I suspect when the birth control pill was first introduced to the public, the male doctors behind the scenes were having intense discussions about how it would be packaged.
“You know, Joe, the girls will need a way to remind them to take the pill once a day. They can’t possibly keep track of it themselves.”
“You’re right, Jim. We’ll find a way to package the pills individually. Maybe in a cute, discrete, pink dispenser that she can carry in her purse.”
“And what about that week off the pill? You know she won’t remember to stop after three weeks and restart on the fifth week.”
“Oh, this should work. We’ll add a week of sugar pills. Tell them the church made us do it.”
Joe pulls open the bottom drawer by the lab table and opens the bottle of scotch. They toast to their new world of sex without consequences.
Now, 40+ years later, women still suffer the condescension that is the packaging for birth control pills. Every three months I buy a box that holds three smaller boxes each of which hold thick pamphlets printed on thin paper, a faux suede case for the bubble pack of pills, and said bubble pack of pills. Each pill is surrounded by impenetrable plastic on the top side and foil that will not be separated from the plastic on the bottom side.
Three rows of little yellow pills and one row of fake little white pills. I puncture each bubble with some amount of aggravation and put the yellow pills into a nice, easy to open bottle.
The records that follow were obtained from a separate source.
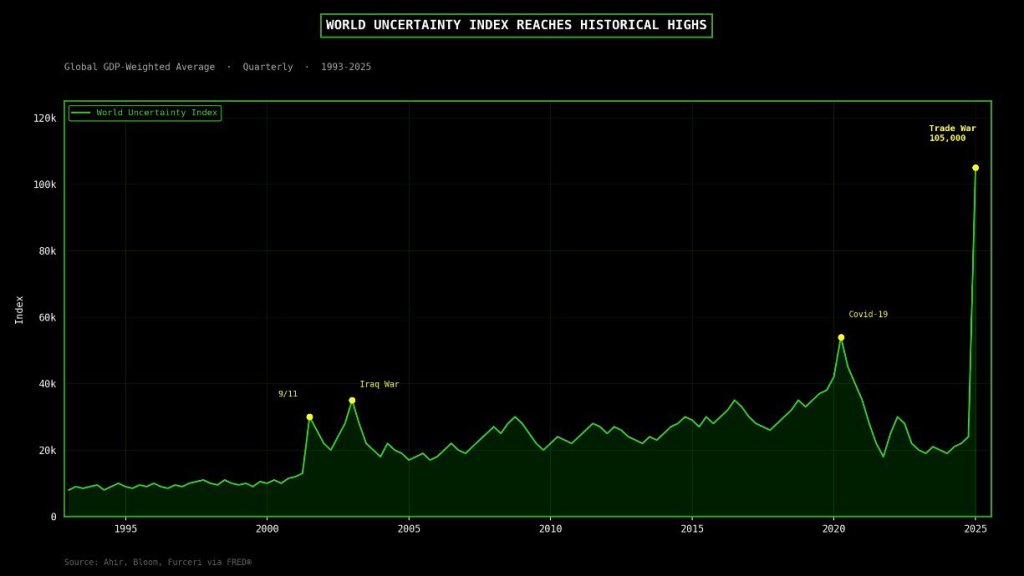Select the Iraq War peak marker dot
Image resolution: width=1024 pixels, height=576 pixels.
(x=352, y=400)
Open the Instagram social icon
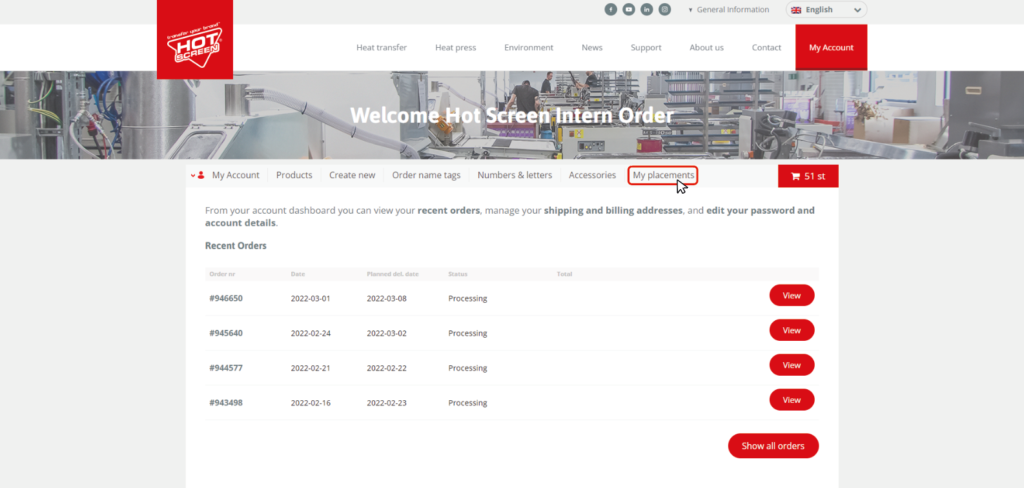 [x=665, y=10]
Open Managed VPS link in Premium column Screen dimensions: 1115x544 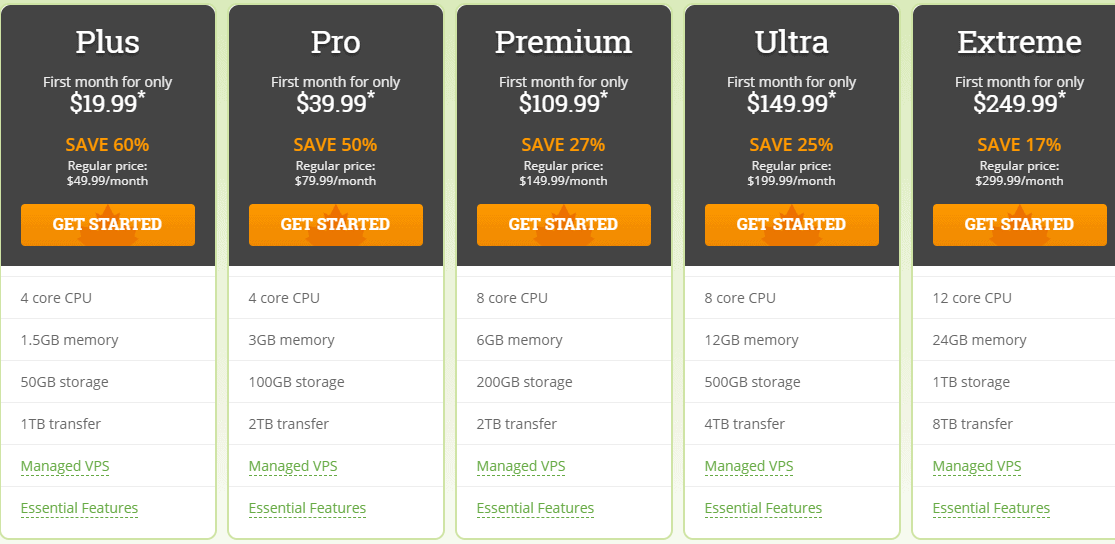521,466
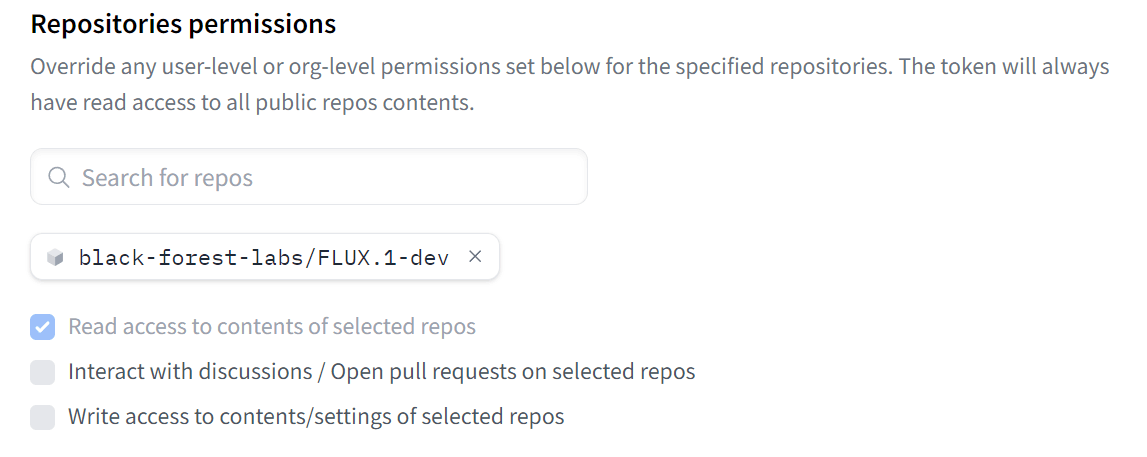Image resolution: width=1147 pixels, height=457 pixels.
Task: Click the model cube icon in repo chip
Action: tap(55, 257)
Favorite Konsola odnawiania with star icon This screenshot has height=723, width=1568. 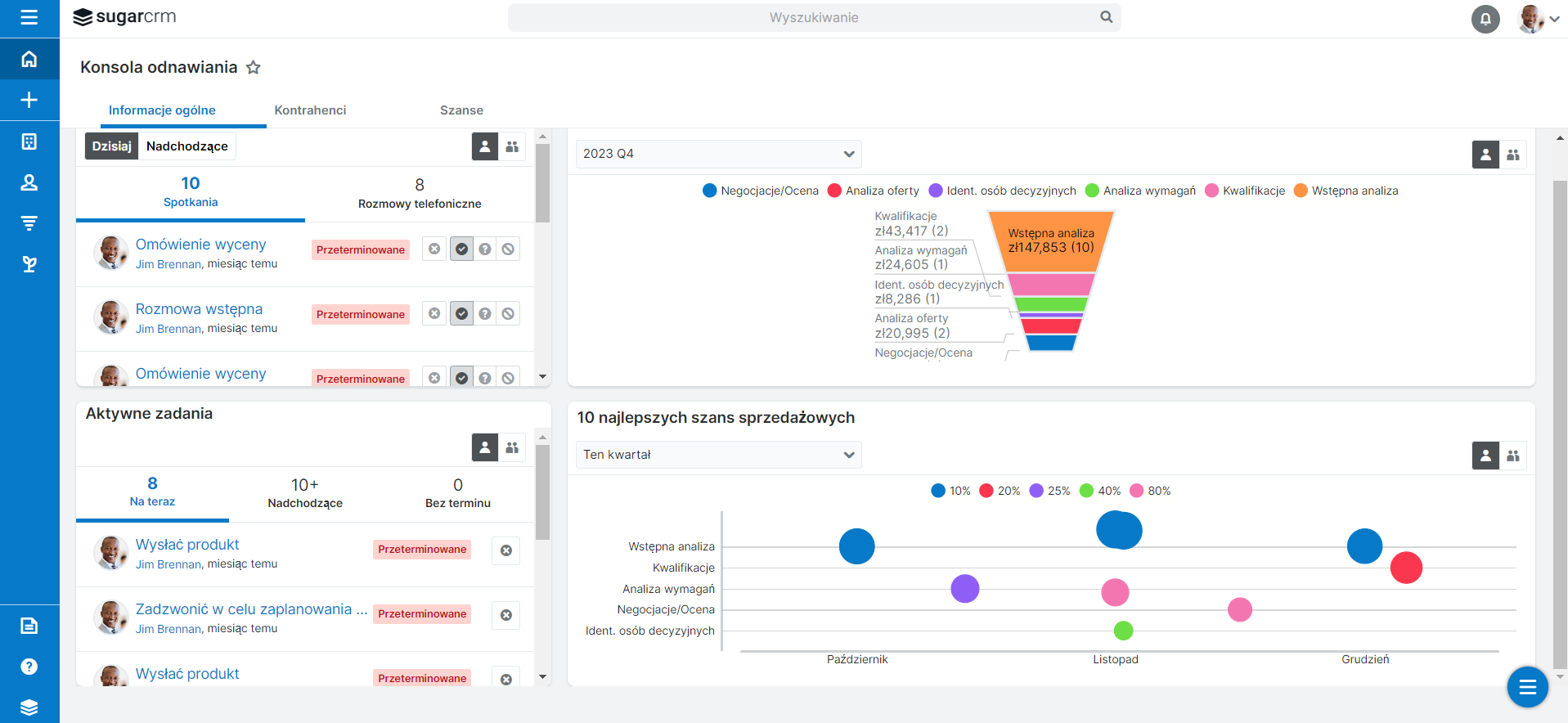pyautogui.click(x=254, y=68)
It’s not labeled either!
As the cost of the birth control pill has risen at an outrageous rate over the last ten years, I have become more irritated by this packaging. I asked the pharmacist if my prescription could be ordered in a bottle with only active pills. Not an option. I know that some of the price increase is due to the deficit reduction act (seriously). That increase could have been off-set by reducing the amount of packaging.
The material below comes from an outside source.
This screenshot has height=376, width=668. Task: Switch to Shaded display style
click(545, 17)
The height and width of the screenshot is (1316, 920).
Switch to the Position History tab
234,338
It would bring me so much joy to not have to face a 1960’s attitude toward birth control every time I filled my prescription. Beyond my selfish attitude about being inconvenienced, lower costs for the pill equates to wider use which in turn means fewer unwanted pregnancies which reduces the number of women and children living in poverty.
Please, dear pharmaceutical companies, consider the impact you could have by changing the packaging of your birth control pills. Reduce waste. Reduce poverty. Change the world.